WHAT TO PRODUCE: The line containing "Where should I click to: Uncheck" and every line after it to the end of the records: set those down exactly, without any pictures.

DATA RECORDS:

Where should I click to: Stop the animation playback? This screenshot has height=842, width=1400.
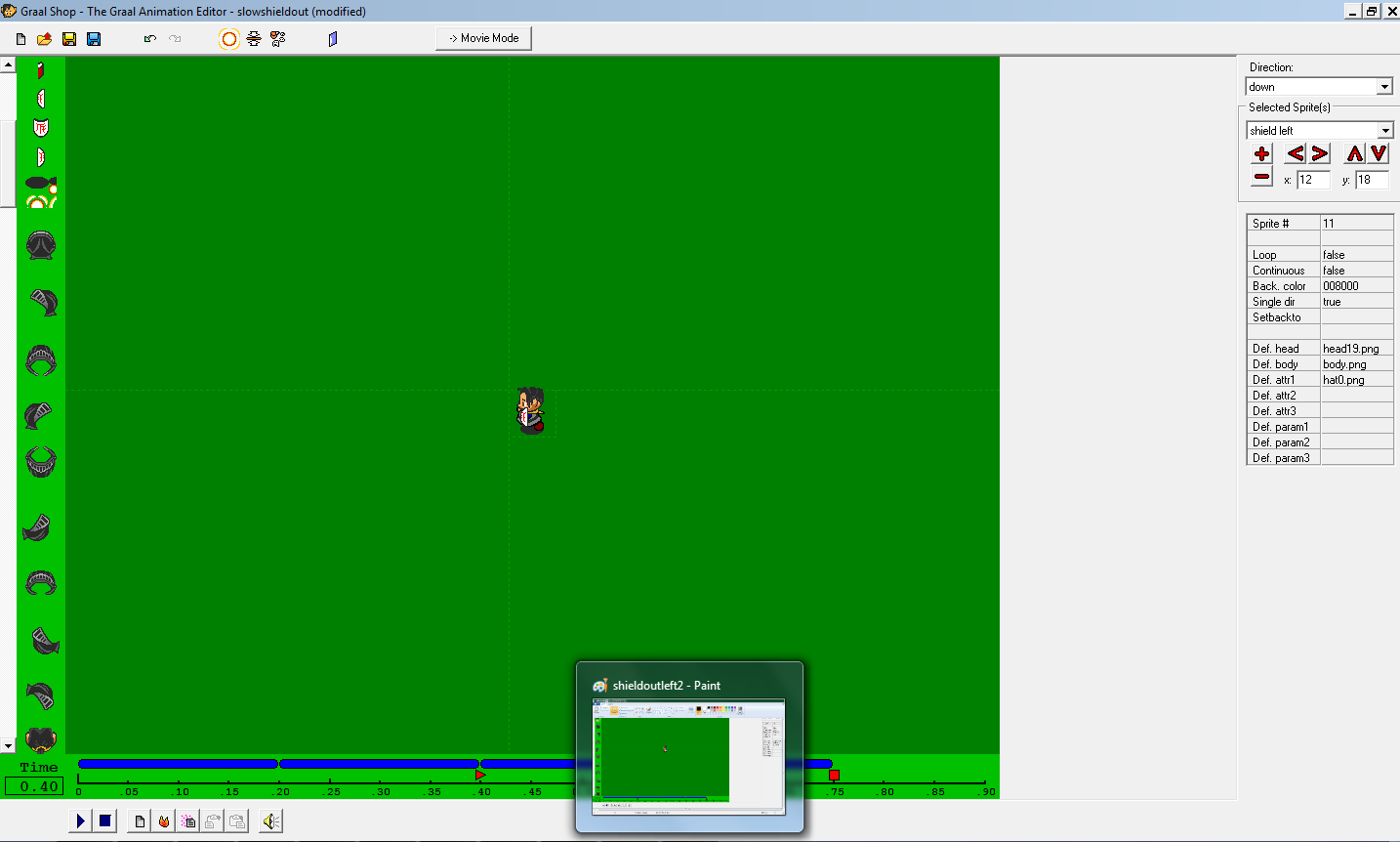point(105,821)
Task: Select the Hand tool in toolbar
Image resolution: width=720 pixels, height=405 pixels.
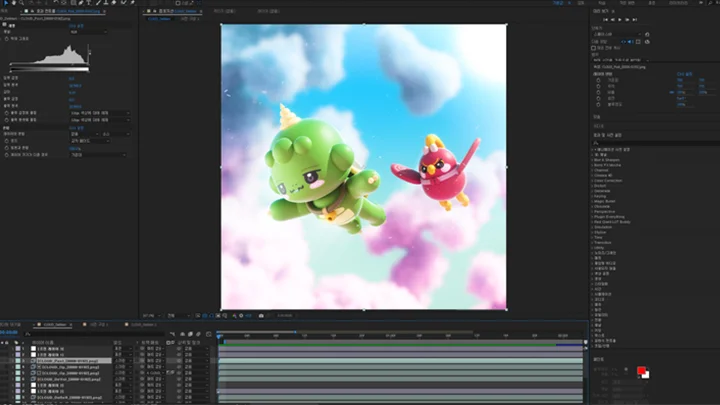Action: (15, 5)
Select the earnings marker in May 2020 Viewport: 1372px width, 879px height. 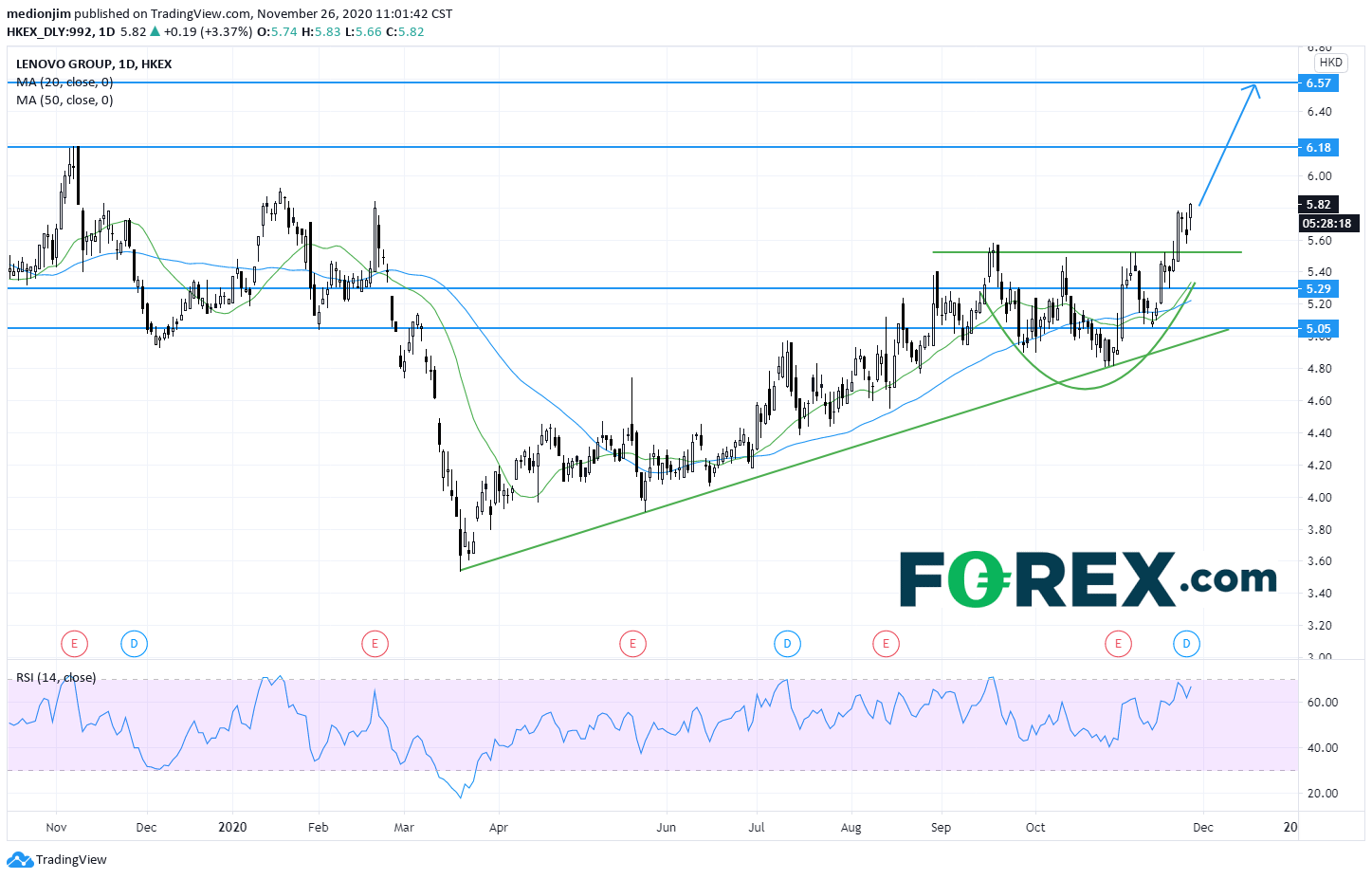[x=632, y=645]
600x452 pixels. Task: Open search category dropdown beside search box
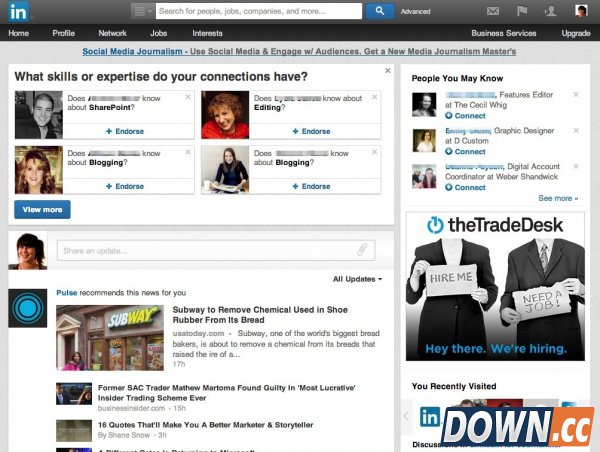tap(143, 11)
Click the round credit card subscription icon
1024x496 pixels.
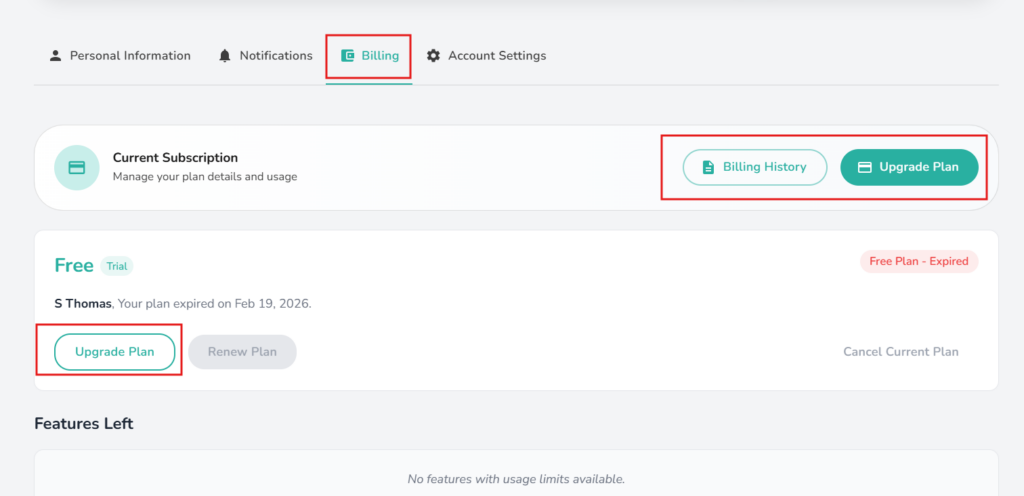77,168
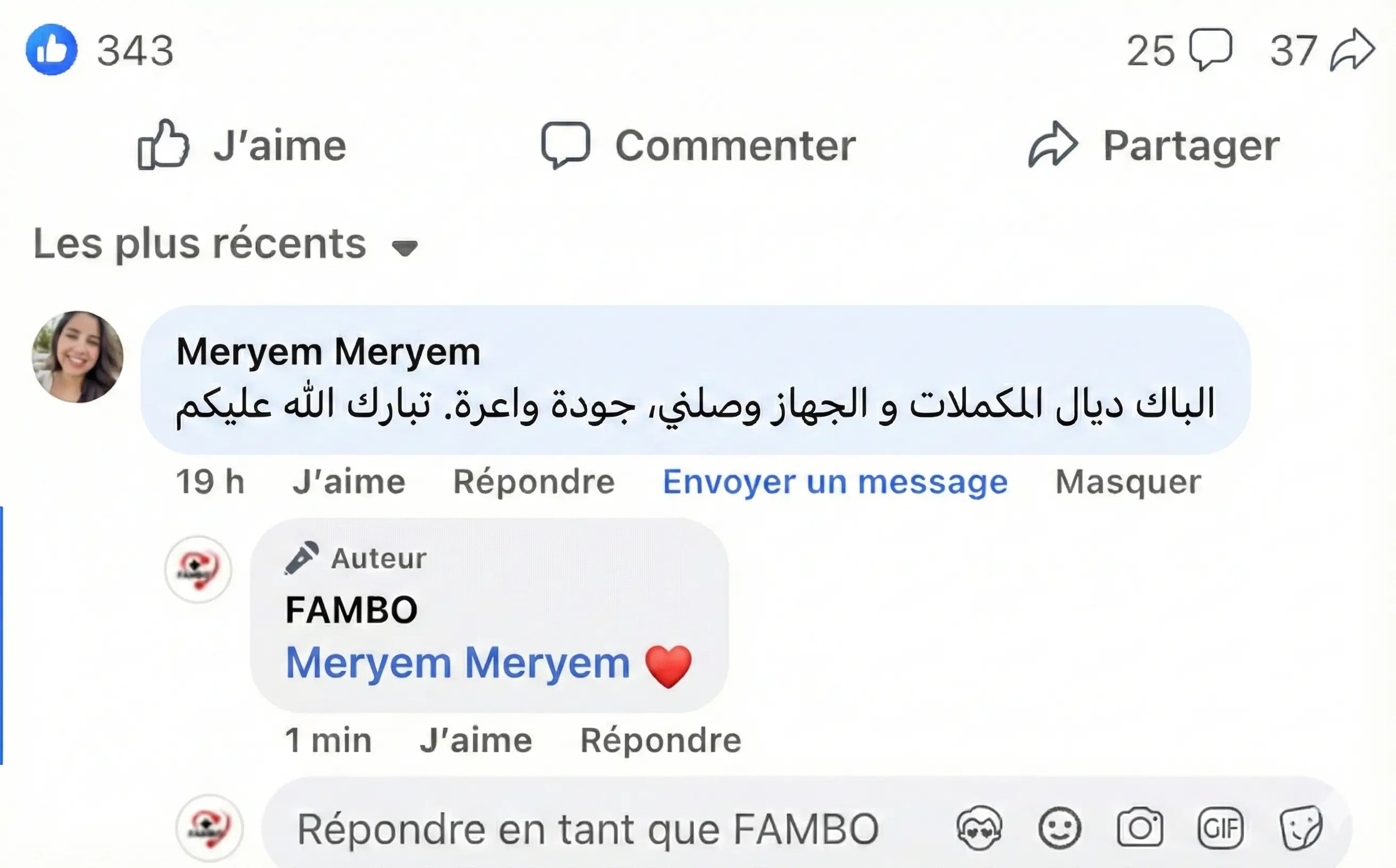Click 'Envoyer un message' link

[x=835, y=482]
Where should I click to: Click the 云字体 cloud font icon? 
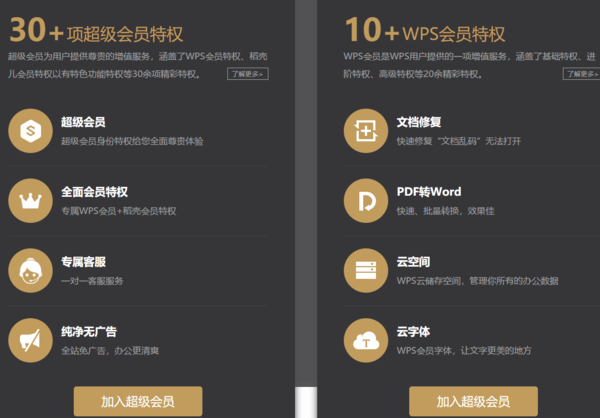pyautogui.click(x=365, y=340)
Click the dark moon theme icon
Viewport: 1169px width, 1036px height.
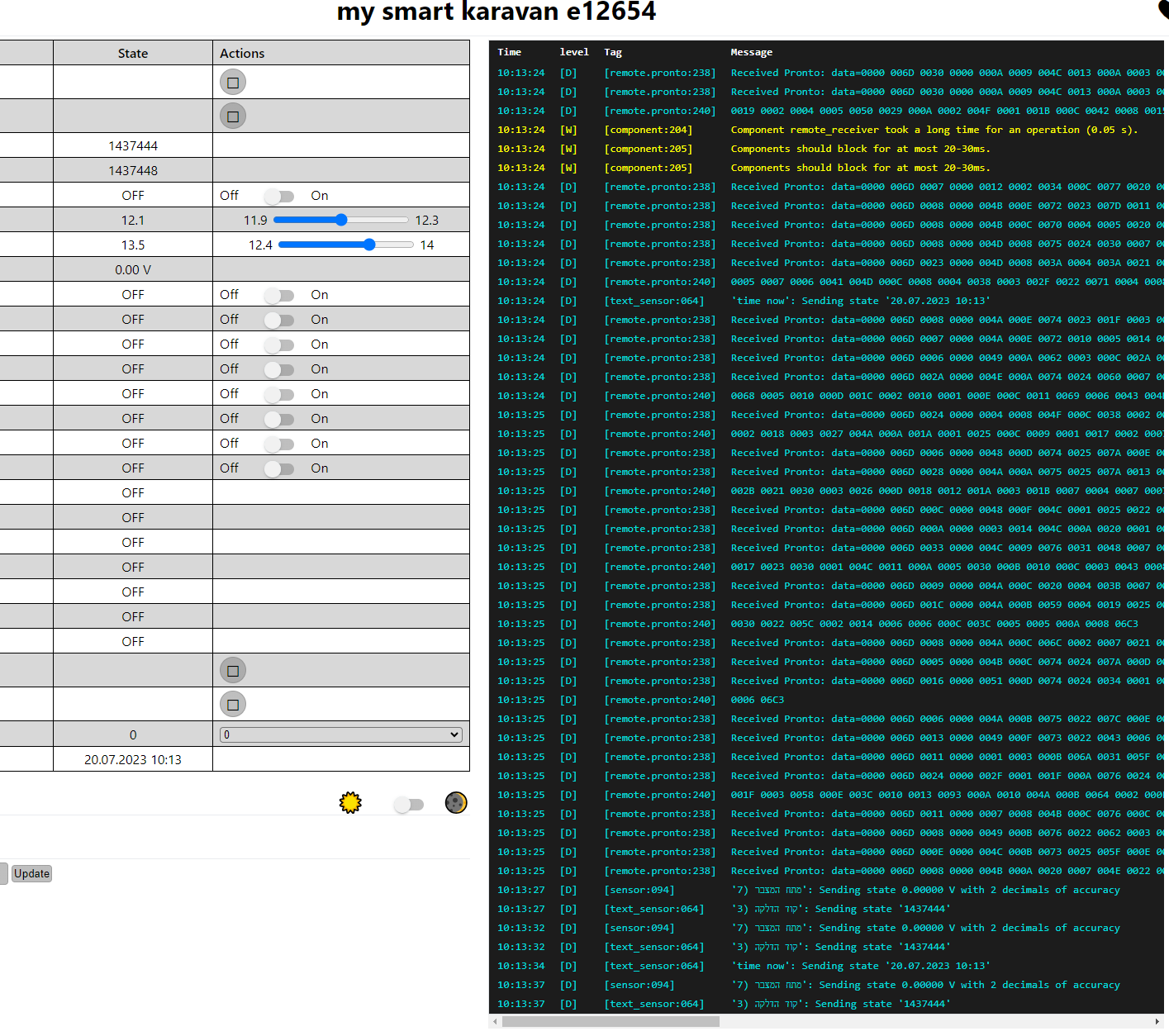click(x=456, y=802)
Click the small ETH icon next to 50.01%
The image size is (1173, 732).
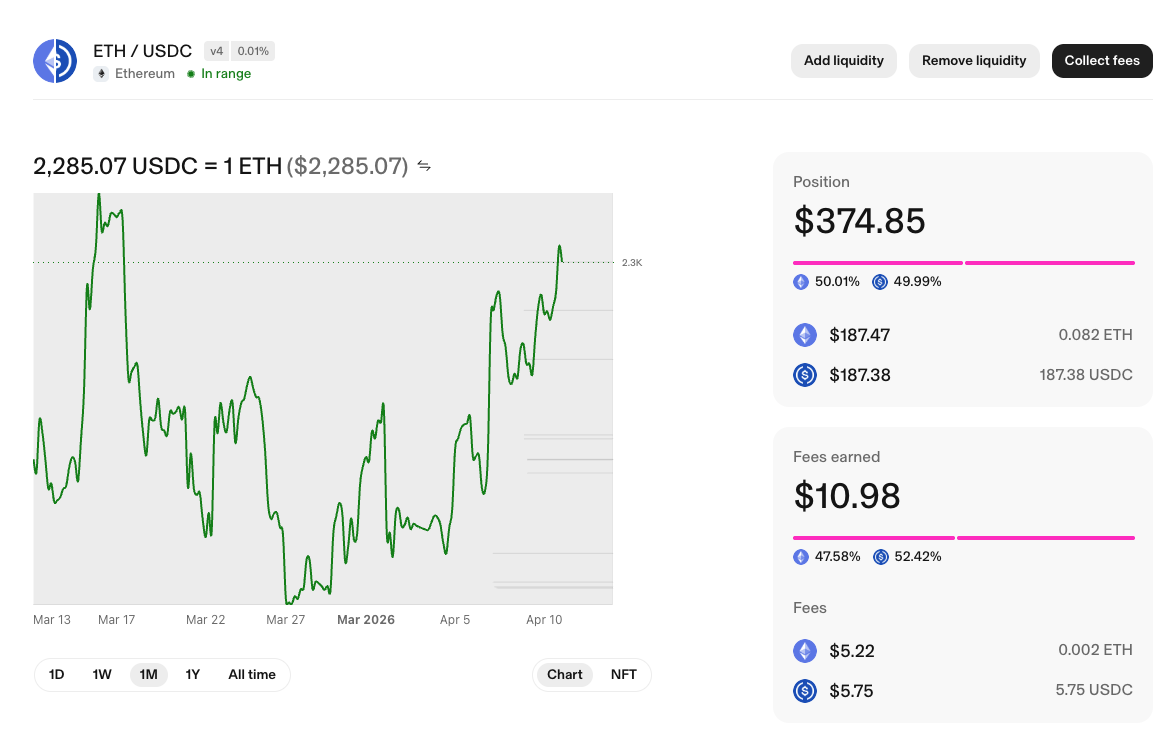point(801,282)
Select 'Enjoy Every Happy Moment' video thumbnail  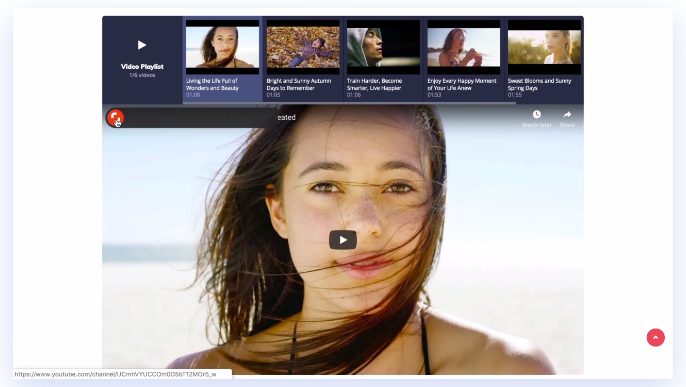(464, 47)
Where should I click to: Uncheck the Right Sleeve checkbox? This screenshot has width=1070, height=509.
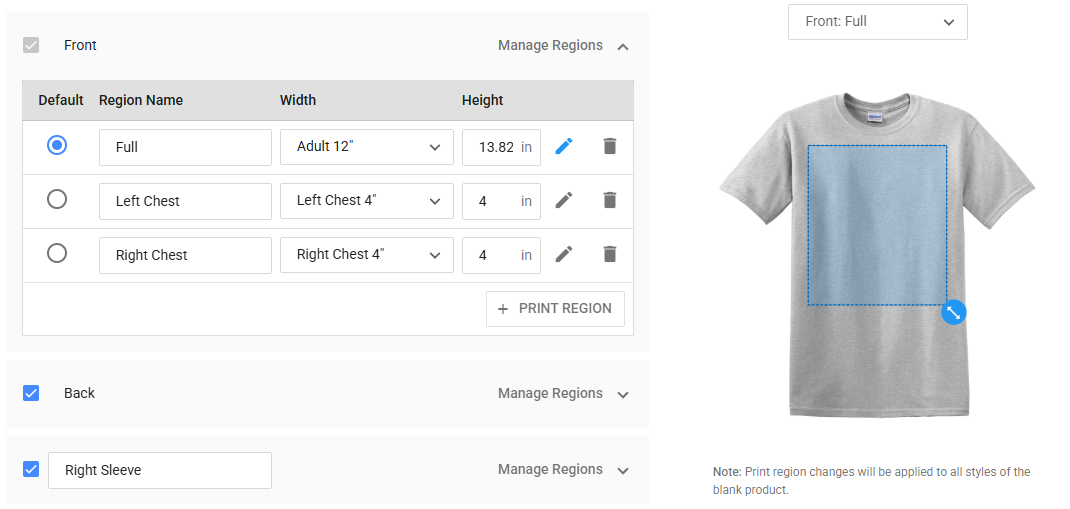(x=31, y=469)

THE ANSWER:
Where should I click to: Uncheck the Right Sleeve checkbox? This screenshot has width=1070, height=509.
(x=31, y=469)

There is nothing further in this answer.